Up at six, big (free) breakfast, out the door and east on Interstate 40.  Up and down and up and down.  Past the right-wing faithful on an overpass with a big sign that read “Vote Obama Out /Save America/Vote Republican.”  Through Knoxville and up into the northeastern corner of Tennessee.  Forty was a nice freeway, but I-81 was truck after truck after truck.  The road followed the Appalachians northeast, in valleys between ridges.  A semi almost blocked the opp to snap a picture of the “Welcome to Virginia” sign; it was so good to be in our new home state.  But I was still 370 miles from my destination.  Stopped for a big McDonalds shake and pressed on.  The weather had cleared, and the mountain views were gorgeous.  “This is gonna be a good place to live,” I thought.  I was happy to be in Virginia.

Getting close: on Interstate 66, with 1250 miles of road behind me

And happier still to pull into the parking lot of Robin’s apartment, park the car, give her a hug, and open a cold Yuengling beer.  It was election night, and after Dylan and Carson went to sleep we tucked into Chinese take-out and watched the returns roll in.  When NBC predicted that President Obama would take Ohio and have enough electoral votes to be re-elected, I gave a small whoop, high-fived Robin, and headed to sleep.

On Wednesday morning I drove over to the new house, 7711 Bridle Path Lane, McLean, and was delighted to find a flag bracket to hold Old Glory, the last item I packed into the Toyota two mornings earlier.  Did some work at a Starbucks, drove to National Airport, picked up Linda, and went to buy the house.  Hooray for that!  Literally the first task the day after signing the papers was to put up the two National Geographic big maps, of the world and the U.S., in the garage.  And the next ten days went by fast, moving Robin and the girls in, taking care of a couple of small repairs and installations, and unpacking after the moving van arrived on Tuesday the 13th.   Fitting too much stuff into a somewhat smaller house created some challenges, and some stress (read: yelling), but we got through it.

The Stars and Stripes posted at 7711 Bridle Path Lane, McLean, Virginia.
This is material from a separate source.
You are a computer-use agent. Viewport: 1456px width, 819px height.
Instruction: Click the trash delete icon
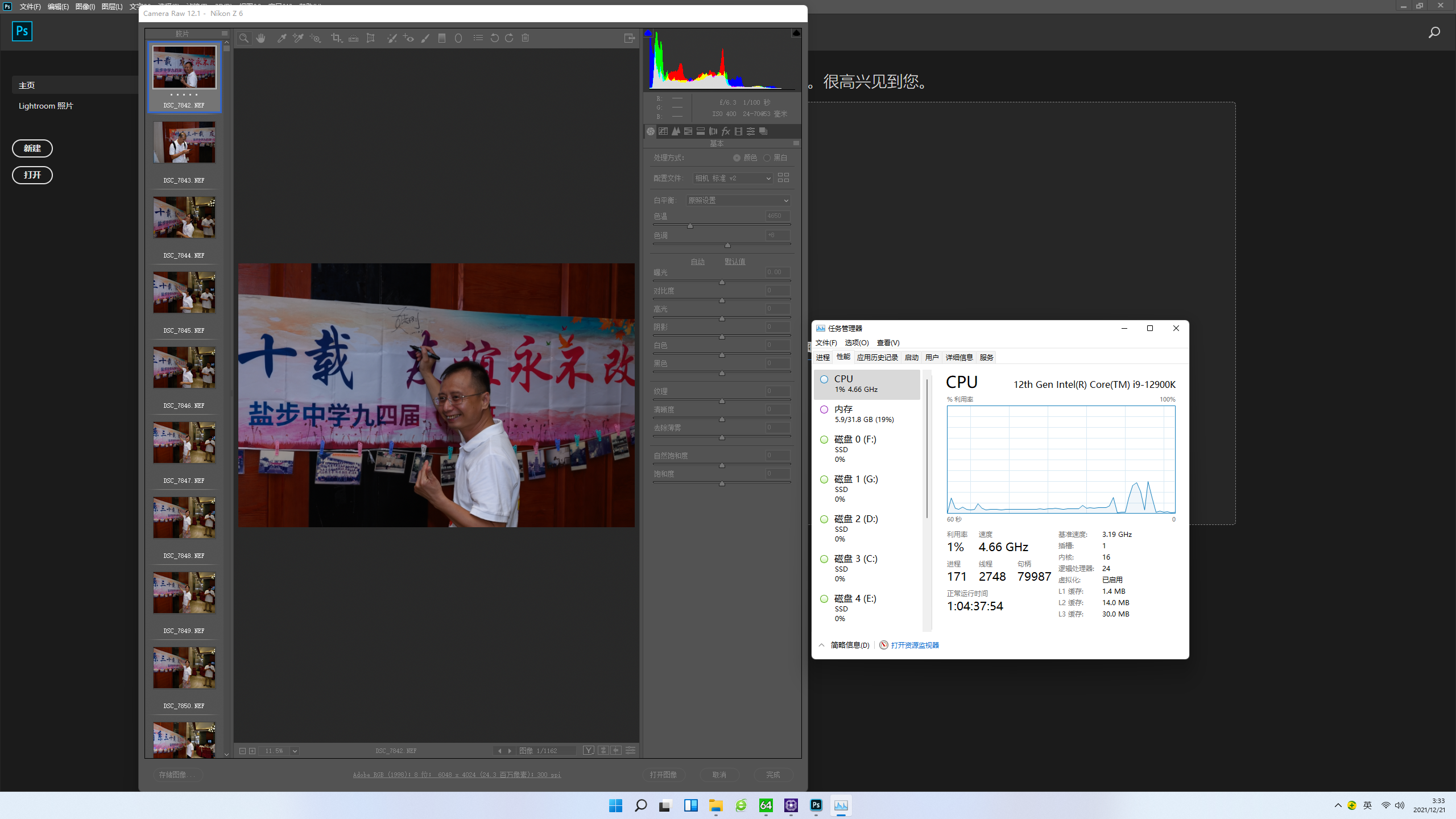tap(526, 38)
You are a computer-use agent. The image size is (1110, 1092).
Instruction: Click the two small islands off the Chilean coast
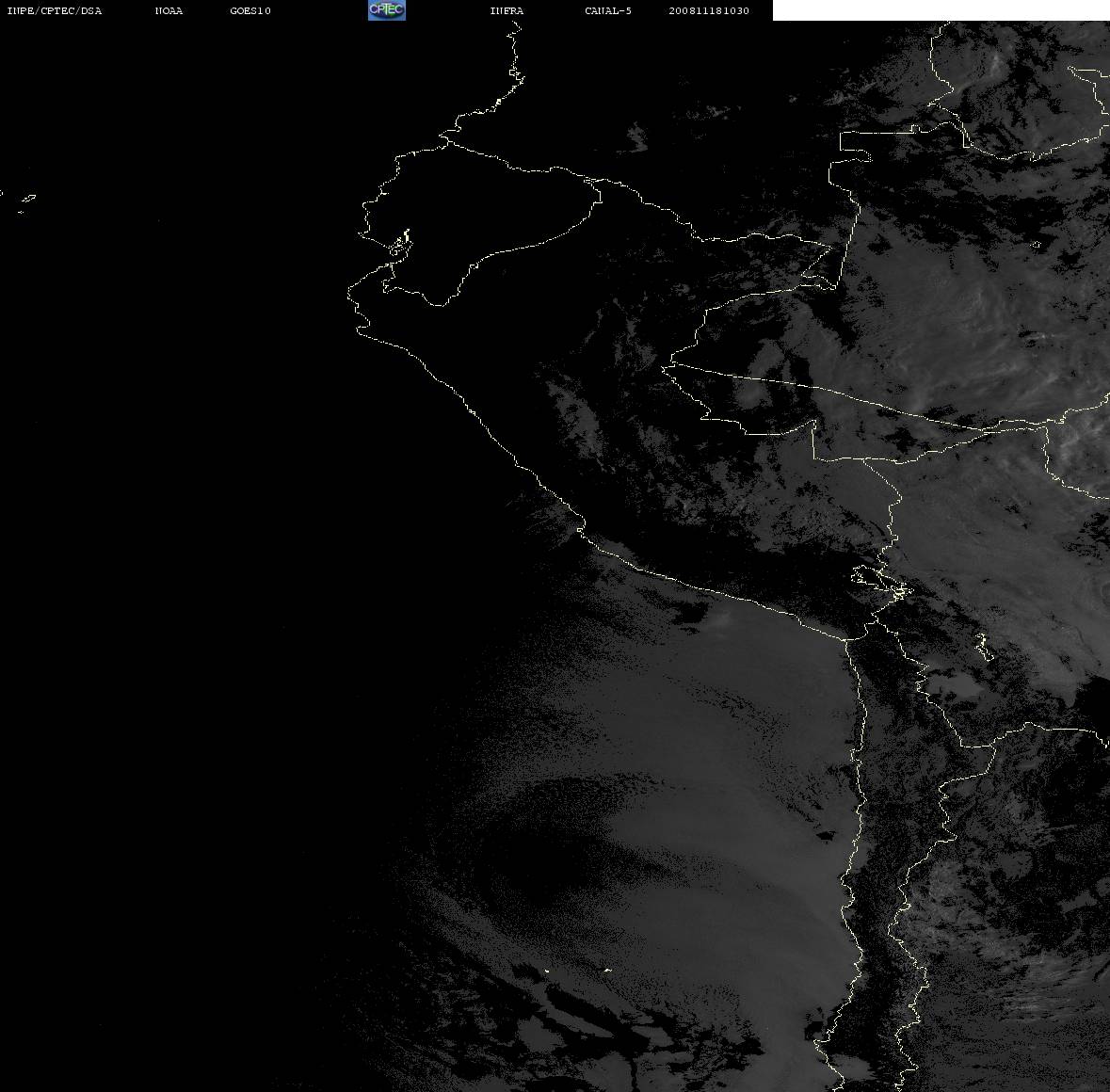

We did not yet own the house, but hoisting our colors was the first order of business on the day after national elections.

Once we owned the place, posting National Geographic maps of the United States and the world was a good first step. The garage, shown here, was soon literally packed with stuff!

On Saturday the 17th, I paused from a lot of remaining work.  I needed some exercise.  Prising a bicycle from the piles and boxes in the garage was no small matter, but I managed to extract the red Trek city bike, pump up the tires, and set off for the Washington and Old Dominion Trail, the former railway right of way that runs 50 miles west-northwest from Alexandria on the Potomac.  According to the iPhone map, the trail ran within 4.4 miles of home, to the south.  As soon as I started pedaling I felt better, and once I reached the trail I continued east on a clear and crisp day, 21 miles round trip, a true and quite large slice of therapy.  And another reminder of what a great place Northern Virginia is: the hills, the big trees (several in a ravine adjacent to our house are at least 150 feet tall), friendly new neighbors, and lots more.

Sunrise from our “tree house”: the woods that flank our lot our so wonderful.